Il peso della vita da corridore da Grandi Giri
Vingegaard ha descritto con franchezza il carico fisico e mentale che accompagna la carriera ai massimi livelli: «Come ciclista, ti senti come se fossi costantemente a dieta. Devi sempre pensare al tuo peso e sei sempre fuori ad allenarti. Ti viene richiesto molto. Questo ha un impatto sul tuo corpo e sulla tua mente». Una confessione che fotografa una realtà spesso nascosta dietro i risultati sportivi e che riguarda molti corridori del World Tour, costretti a gestire per mesi l’isolamento dai propri cari.
Il cambiamento con Visma e la ritrovata serenità
Il dialogo con la Visma-Lease a Bike ha prodotto risultati concreti: Vingegaard ha ottenuto maggiore voce in capitolo sul proprio programma agonistico e un calendario costruito in modo più personalizzato, con meno tempo lontano da casa. Il danese riconosce i progressi ma indica la strada per fare ancora di più: «Abbiamo fatto un passo nella giusta direzione, ma è chiaro che si tratta solo di un passo. Penso che, in generale, si debba valutare la situazione in modo più individuale, cercando di capire cosa sia più adatto a ogni singolo corridore.
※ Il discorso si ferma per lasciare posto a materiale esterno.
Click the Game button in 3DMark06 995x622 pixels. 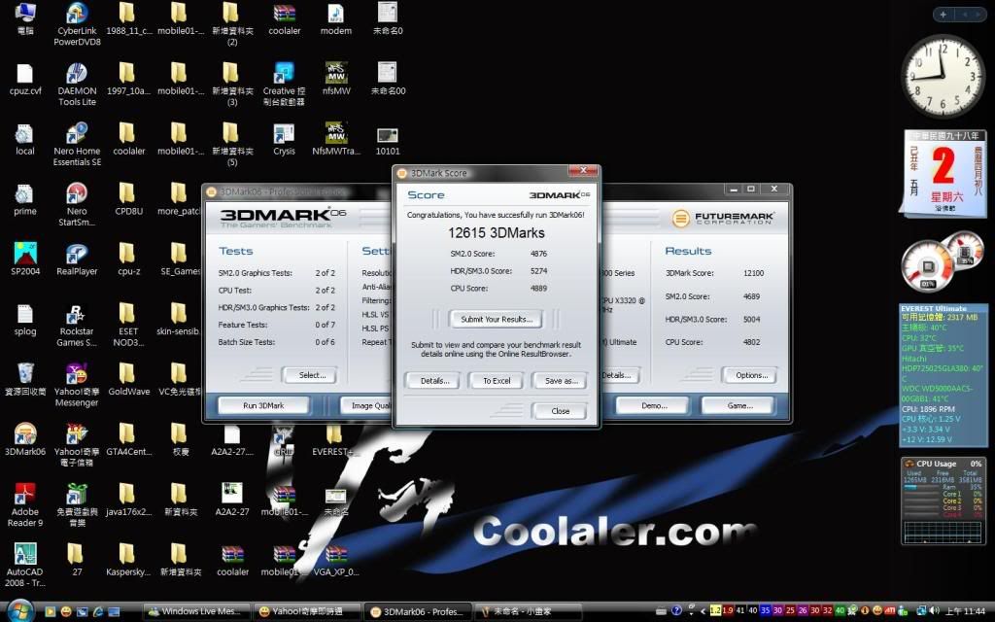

Affinché il ciclismo torni a essere uno sport sostenibile, probabilmente la strada da seguire è quella di creare programmi personalizzati per tutti i corridori». La conclusione è quella di un corridore ritrovato: «Ora sono molto più motivato e sono molto più felice di essere un ciclista».
FAQ:
Vingegaard ha davvero pensato di ritirarsi?
Sì, in un’intervista a TV2 il danese ha rivelato che lo scorso anno aveva perso la motivazione e considerato l’idea di smettere, a causa della pressione e dei lunghi periodi lontano da casa.
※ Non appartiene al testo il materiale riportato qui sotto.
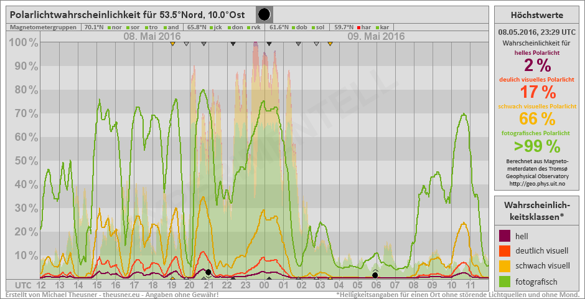585x299 pixels.
Task: Click the '09. Mai 2016' date label
Action: 375,37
Cosa è cambiato per Vingegaard nella Visma-Lease a Bike?
Il corridore ha ottenuto maggiore controllo sul proprio calendario agonistico e un programma più personalizzato, con meno tempo trascorso lontano dalla famiglia.
Cosa propone Vingegaard per rendere il ciclismo più sostenibile?
Il danese suggerisce di costruire programmi individuali per ogni corridore, adattando gli impegni alle esigenze personali invece di applicare un modello uguale per tutti.
In che condizione arriva Vingegaard al Tour de France 2026?
Il vincitore dell’ultimo Giro d’Italia è in gara al Tour 2026 ed è attualmente secondo in classifica generale, a 2’42” da Tadej Pogačar.